O Estado de S. Paulo, 16 Jul 2021

FABIO GIAMBIAGI – ECONOMISTA

Defrontado com a Inquisição para que renegasse suas ideias acerca do funcionamento do que hoje conhecemos como sistema solar, Galileu Galilei teria se submetido à determinação a ele imposta, mas não sem antes exclamar “Eppur si muove!”, o que podia ser entendido como: “O.k., vocês venceram, mas isso não muda o fato de que a Terra se move em torno do Sol – e não o contrário”.

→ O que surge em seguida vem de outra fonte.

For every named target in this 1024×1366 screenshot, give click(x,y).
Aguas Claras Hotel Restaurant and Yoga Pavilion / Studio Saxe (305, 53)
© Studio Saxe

É impossível não lembrar da frase ao pensar sobre o significado das reviravoltas da nossa Justiça, notadamente a partir de decisões do próprio Supremo Tribunal Federal (STF), acerca das denúncias de corrupção julgadas em anos anteriores e, posteriormente, anuladas em razão de vícios processuais. É natural que quem foi por elas beneficiado reclame inocência. Não é isso, contudo, que queremos discutir hoje neste espaço, mas outra coisa: o que foi que aconteceu realmente no período que foi objeto daquelas decisões? Para o debate que o País terá de encarar em 2022, é isto o que interessa: “Aquilo tudo” aconteceu? Ou seja, para além das decisões judiciais acerca de pessoas específicas, houve ou não casos gritantes de corrupção naqueles anos? Quais foram os fatos?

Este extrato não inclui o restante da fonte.